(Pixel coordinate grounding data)
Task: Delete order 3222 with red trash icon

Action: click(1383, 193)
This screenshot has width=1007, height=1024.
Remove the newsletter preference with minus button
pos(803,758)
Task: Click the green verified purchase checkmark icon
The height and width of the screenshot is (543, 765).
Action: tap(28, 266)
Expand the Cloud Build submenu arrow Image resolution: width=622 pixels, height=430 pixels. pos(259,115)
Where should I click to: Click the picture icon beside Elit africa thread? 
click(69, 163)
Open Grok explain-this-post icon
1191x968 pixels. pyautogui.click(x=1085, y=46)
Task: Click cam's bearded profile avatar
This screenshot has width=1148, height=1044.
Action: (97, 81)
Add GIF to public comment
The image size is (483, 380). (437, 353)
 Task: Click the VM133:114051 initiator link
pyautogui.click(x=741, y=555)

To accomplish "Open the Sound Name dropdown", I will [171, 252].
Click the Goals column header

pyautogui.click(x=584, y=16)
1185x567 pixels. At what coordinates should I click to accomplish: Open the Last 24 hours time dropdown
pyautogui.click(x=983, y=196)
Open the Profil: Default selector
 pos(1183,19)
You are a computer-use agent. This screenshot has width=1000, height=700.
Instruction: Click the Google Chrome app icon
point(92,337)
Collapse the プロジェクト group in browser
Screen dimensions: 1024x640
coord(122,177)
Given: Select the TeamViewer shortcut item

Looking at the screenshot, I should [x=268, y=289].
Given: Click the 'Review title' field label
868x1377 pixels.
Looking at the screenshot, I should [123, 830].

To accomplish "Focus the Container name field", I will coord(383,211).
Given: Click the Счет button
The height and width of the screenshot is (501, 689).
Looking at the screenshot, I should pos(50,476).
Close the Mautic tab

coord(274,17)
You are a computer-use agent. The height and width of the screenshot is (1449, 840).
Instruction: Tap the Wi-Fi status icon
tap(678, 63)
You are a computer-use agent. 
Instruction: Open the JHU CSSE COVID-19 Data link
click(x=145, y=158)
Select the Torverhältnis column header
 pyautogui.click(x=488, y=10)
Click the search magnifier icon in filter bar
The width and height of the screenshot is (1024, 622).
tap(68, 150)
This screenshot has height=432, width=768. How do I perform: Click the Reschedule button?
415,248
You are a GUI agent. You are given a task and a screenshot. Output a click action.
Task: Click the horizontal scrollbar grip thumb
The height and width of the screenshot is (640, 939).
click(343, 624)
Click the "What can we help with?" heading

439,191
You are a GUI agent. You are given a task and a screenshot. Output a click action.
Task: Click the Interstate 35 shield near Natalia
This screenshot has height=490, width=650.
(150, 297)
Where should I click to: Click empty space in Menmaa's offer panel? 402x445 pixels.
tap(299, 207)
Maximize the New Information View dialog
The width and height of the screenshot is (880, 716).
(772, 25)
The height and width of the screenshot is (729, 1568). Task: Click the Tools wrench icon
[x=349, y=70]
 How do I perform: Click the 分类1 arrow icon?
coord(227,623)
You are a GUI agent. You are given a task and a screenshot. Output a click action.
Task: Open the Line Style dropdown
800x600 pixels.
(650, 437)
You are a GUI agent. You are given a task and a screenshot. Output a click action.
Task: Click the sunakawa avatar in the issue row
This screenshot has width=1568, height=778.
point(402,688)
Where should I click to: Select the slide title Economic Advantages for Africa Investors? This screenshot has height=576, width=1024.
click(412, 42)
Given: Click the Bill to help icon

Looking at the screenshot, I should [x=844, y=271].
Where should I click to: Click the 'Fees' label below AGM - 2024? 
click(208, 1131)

Your task :: An exact copy of every record is required here.

Expected answer ::
Task: Delete order 3222 with red trash icon

Action: click(1383, 193)
This screenshot has width=1007, height=1024.
Remove the newsletter preference with minus button
pos(803,758)
Task: Click the green verified purchase checkmark icon
The height and width of the screenshot is (543, 765).
Action: tap(28, 266)
Expand the Cloud Build submenu arrow Image resolution: width=622 pixels, height=430 pixels. pos(259,115)
Where should I click to: Click the picture icon beside Elit africa thread? 
click(69, 163)
Open Grok explain-this-post icon
1191x968 pixels. pyautogui.click(x=1085, y=46)
Task: Click cam's bearded profile avatar
This screenshot has width=1148, height=1044.
Action: (97, 81)
Add GIF to public comment
The image size is (483, 380). (437, 353)
 Task: Click the VM133:114051 initiator link
pyautogui.click(x=741, y=555)

To accomplish "Open the Sound Name dropdown", I will [171, 252].
Click the Goals column header

pyautogui.click(x=584, y=16)
1185x567 pixels. At what coordinates should I click to accomplish: Open the Last 24 hours time dropdown
pyautogui.click(x=983, y=196)
Open the Profil: Default selector
 pos(1183,19)
You are a computer-use agent. This screenshot has width=1000, height=700.
Instruction: Click the Google Chrome app icon
point(92,337)
Collapse the プロジェクト group in browser
Screen dimensions: 1024x640
coord(122,177)
Given: Select the TeamViewer shortcut item

Looking at the screenshot, I should [x=268, y=289].
Given: Click the 'Review title' field label
868x1377 pixels.
Looking at the screenshot, I should [123, 830].

To accomplish "Focus the Container name field", I will coord(383,211).
Given: Click the Счет button
The height and width of the screenshot is (501, 689).
Looking at the screenshot, I should pos(50,476).
Close the Mautic tab

coord(274,17)
You are a computer-use agent. The height and width of the screenshot is (1449, 840).
Instruction: Tap the Wi-Fi status icon
tap(678, 63)
You are a computer-use agent. 
Instruction: Open the JHU CSSE COVID-19 Data link
click(x=145, y=158)
Select the Torverhältnis column header
 pyautogui.click(x=488, y=10)
Click the search magnifier icon in filter bar
The width and height of the screenshot is (1024, 622).
tap(68, 150)
This screenshot has height=432, width=768. How do I perform: Click the Reschedule button?
415,248
You are a GUI agent. You are given a task and a screenshot. Output a click action.
Task: Click the horizontal scrollbar grip thumb
The height and width of the screenshot is (640, 939).
click(343, 624)
Click the "What can we help with?" heading

439,191
You are a GUI agent. You are given a task and a screenshot. Output a click action.
Task: Click the Interstate 35 shield near Natalia
This screenshot has height=490, width=650.
(150, 297)
Where should I click to: Click empty space in Menmaa's offer panel? 402x445 pixels.
tap(299, 207)
Maximize the New Information View dialog
The width and height of the screenshot is (880, 716).
(772, 25)
The height and width of the screenshot is (729, 1568). Task: Click the Tools wrench icon
[x=349, y=70]
 How do I perform: Click the 分类1 arrow icon?
coord(227,623)
You are a GUI agent. You are given a task and a screenshot. Output a click action.
Task: Open the Line Style dropdown
800x600 pixels.
(650, 437)
You are a GUI agent. You are given a task and a screenshot. Output a click action.
Task: Click the sunakawa avatar in the issue row
This screenshot has width=1568, height=778.
point(402,688)
Where should I click to: Select the slide title Economic Advantages for Africa Investors? This screenshot has height=576, width=1024.
click(412, 42)
Given: Click the Bill to help icon

Looking at the screenshot, I should [x=844, y=271].
Where should I click to: Click the 'Fees' label below AGM - 2024? 
click(208, 1131)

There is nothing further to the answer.